Pandemic Backlash Jeopardizes Public Health Powers, Leaders (KHN, Dec. 15/ongoing): Since the summer, reporters at KHN and The Associated Press have produced stories in the publications’ joint “Underfunded and Under Threat” series, highlighting how public health departments across the nation were ill-prepared for the pandemic. (The dataset behind this series was a featured source in one of my early issues back in August.) This story focuses on the leaders of local public health agencies who have faced pressure to leave their jobs during the pandemic, putting faces to the impacts of budget cuts and anti-mask threats.

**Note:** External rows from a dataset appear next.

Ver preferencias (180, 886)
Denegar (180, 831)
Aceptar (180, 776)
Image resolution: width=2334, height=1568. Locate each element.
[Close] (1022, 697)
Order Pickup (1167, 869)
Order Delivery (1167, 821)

1 in 5 Prisoners in the U.S. Has Had COVID-19 (The Marshall Project, Dec. 18/ongoing): Similarly to the KHN story above, this article by criminal justice-focused outlet The Marshall Project is part of a broader reporting project. Since March, the Project has been compiling data on COVID-19 cases and deaths in prisons around the country, in partnership with The Associated Press. (Dataset available here.) This December article visualizes the full brunt of the pandemic in each state’s prisons—in South Dakota, three out of five prisoners have been infected—while also telling several individual stories about the people who have gotten sick in prison and the advocates who are fighting for them.
Remembering the New Yorkers We’ve Lost to COVID‑19(THE CITY, ongoing): Nonprofit local newsroom THE CITY is building an online memorial of the New Yorkers who have died due to COVID-19. As of December 18, the memorial includes 1,946 names—remembering about 8% of the over 24,000 New Yorkers who have been lost. Earlier in December, THE CITY hosted a two-day event series to honor the dead, including readings of poetry and the obituaries written by the publication’s staff. I also participated in a protest last summer during which hundreds of these names were read aloud; it was a sobering reminder of the people behind the COVID-19 data I use in my work every day.